Privacy haven or cybercriminal haven?

“General human data for sale in bulk, if anyone is interested or wants to see samples. Escrow accepted.” “Selling gambling database. Brazil/Asian countries. Good price. For more info, message me.” “I have big data. DM now.” “Selling entire database mentioned in this data breach. Full name, date of birth, address, phone number.”

What you have just read is 30 seconds of messages posted to a Telegram group simply titled “Data Selling.” Tons of data, hacked or leaked from online repositories around the world, are routinely sold and bought on Telegram every day. The privacy-focused messaging app has been the talk of the town since its founder, Pavel Durov, was arrested on Sunday.

The French-Russian billionaire was traveling via Azerbaijan on his private jet when he was stopped at Bourget Airport in France and arrested. He has been named as a suspect in cases involving fraud, drug trafficking, cyberbullying, and organized crime, according to news reports out of France, and has also been accused of failing to take action against the misuse of Telegram for the aforementioned illegal activities. But the problem is not one that only France is facing. Several countries around the world are plagued by the same problem, including India. In 2022, the Mumbai Cyber ​​Police arrested a class 12 student in connection with a cybercrime that was particularly sophisticated, considering the age of the suspect.

The 16-year-old resident of Thane was tracked down through intensive cyber forensics after a well-known coffee shop reported a case to the police. Transactions worth thousands of rupees were made through gift cards issued to their customers. However, these customers were not the ones making these transactions. The cash value of the cards was regularly debited from the cards of the customers and everyone was caught. When the suspect was finally arrested and questioned, even the cops were baffled. The boy had wormed his way into underground hacker forums, learnt how to clone gift cards, then learnt how to access the coffee shop’s details through a vulnerability in their server and started cloning cards issued in the names of other customers. His only desire was to be the cool guy in the group – the one who is always rich and treats his friends to fancy cappuccinos and delicious blueberry compote pastries. And he learnt all these nasty skills before he even got his bachelor’s degree, thanks to Telegram.
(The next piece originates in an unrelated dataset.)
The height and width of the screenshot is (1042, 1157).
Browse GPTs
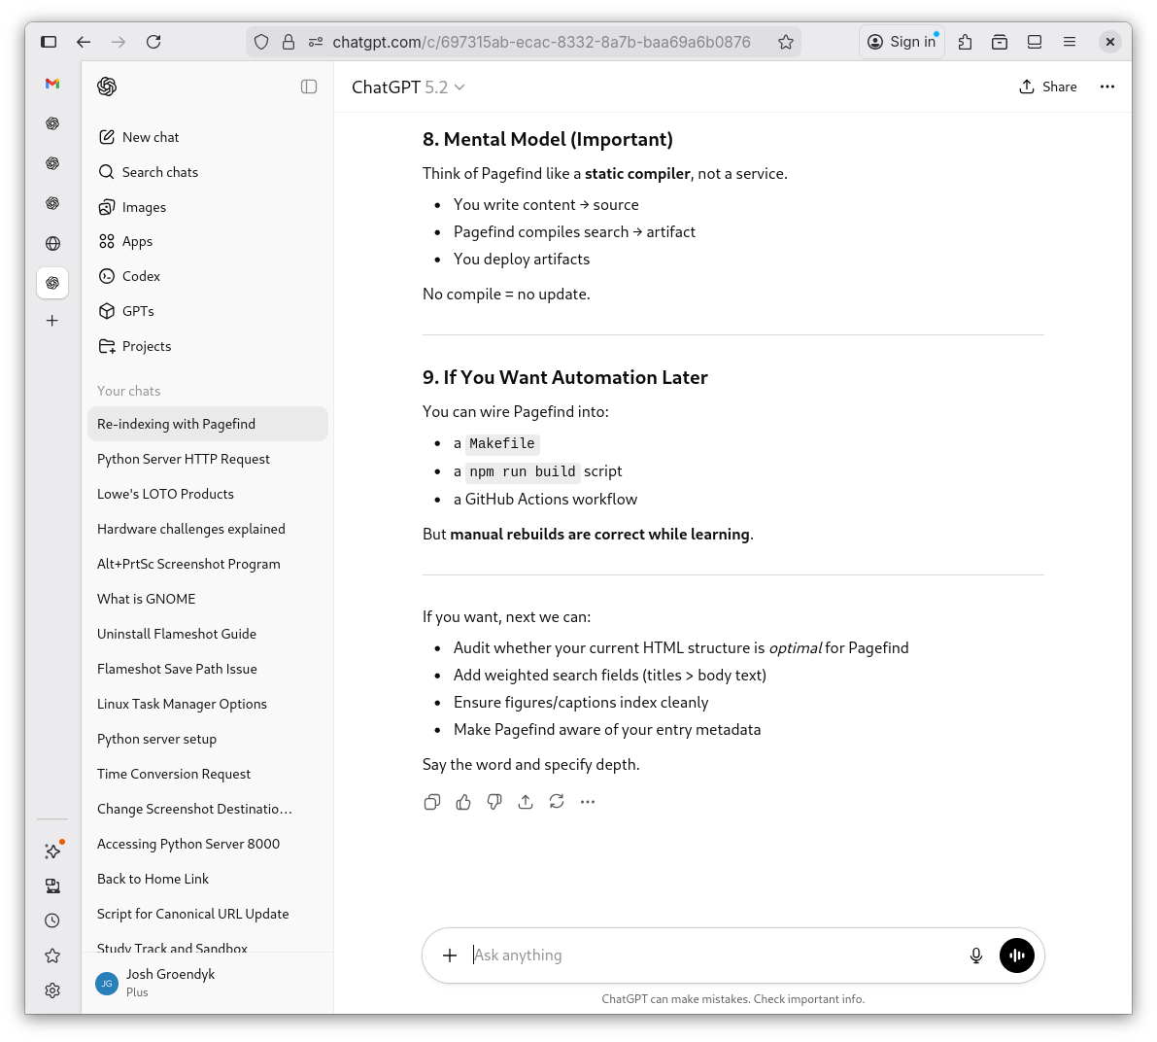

The app was launched in 2013 with its strongest USP being privacy. Its strong encryption and secure storage, combined with cross-platform compatibility, more data sharing options than contemporary apps and fierce anti-censorship features made it an instant hit. The privacy-conscious loved it. And so did the cybercriminals. Experts estimate that it took barely a year for the cybercriminal underground, already thriving on the dark web, to set up bases on Telegram as well. But the key difference here was that while the dark web required minimal skill to open and navigate, Telegram only needed to be installed on your device. From there on, it was just a matter of patiently browsing and messaging.

In no time, gangs selling drugs on the dark web established themselves on Telegram. Those dealing in pornographic material followed suit. Soon, bot accounts – automated chat systems – were set up, offering convincing fake nude photos, also known as deep nudes. Users simply uploaded the target’s photo, made payment to the specified account, and downloaded the generated deep nude. Thanks to AI, these bots now also offer video deepfakes. Then came the really dark stuff – Child Sexual Abuse Material, or CSAM. The perverted form of pornography is now a thriving industry, with groups with names as innocent as “Pizza Delivery.”
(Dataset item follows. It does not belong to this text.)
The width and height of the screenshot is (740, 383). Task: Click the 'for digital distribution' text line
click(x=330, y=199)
“CSAM networks use the Telegram platform as a secret space where they can conduct their activities in secret. Telegram’s platform features facilitate the exchange of illegal material and the coordination of exploitation attempts. Public and private channels provide forums where perpetrators can share images, videos, and links to illegal content with impunity,” according to an April 2024 report by The OSINT Team, a collective of open source intelligence experts that combs through open-domain material for intelligence.

This is also confirmed by an FBI press release issued last November, following the arrest of a former FBI contractor for allegedly purchasing CSAM materials via Telegram.
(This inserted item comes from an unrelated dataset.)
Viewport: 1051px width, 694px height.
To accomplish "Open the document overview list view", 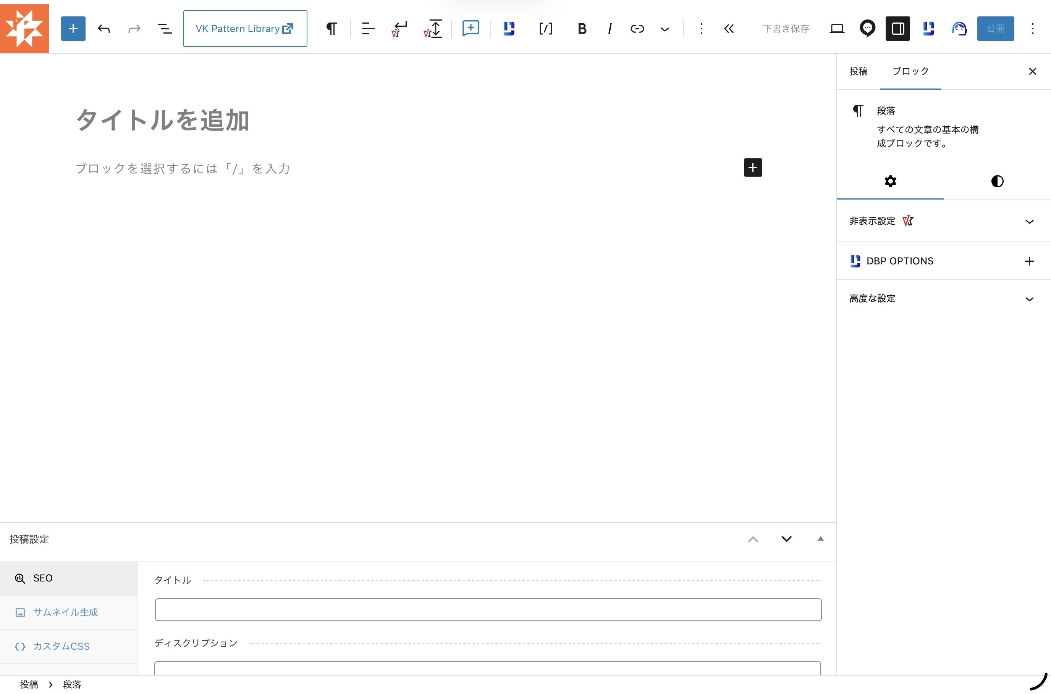I will (x=165, y=29).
“According to court documents, beginning in February, Brett Janes, 26, of Arlington, Virginia, enticed a 13-year-old minor he met through Valorant, a popular first-person shooter, to play “strip” games in a Discord video chat. Janes threatened to commit suicide and sent the victim payments via CashApp to convince the victim to create and send him CSAM. He convinced a 12-year-old boy to produce CSAM and attempted to entice another minor boy to produce CSAM. Janes also admitted to purchasing hundreds of videos and images of CSAM via Telegram,” the press release said.

And finally, we have cyberterrorism. In 2022, when the Rail Yatri data was hacked and leaked onto the dark web by an Israeli hacking group, this writer reached out to an independent cyber expert to ask for help in interviewing the hackers. The expert simply replied with a Telegram ID, followed by a message: “Just message him on TG bro, he also gives out samples.” Durov’s arrest has intensified the age-old debate about privacy versus censorship. But as always, while the debate rages, it is the common man who suffers.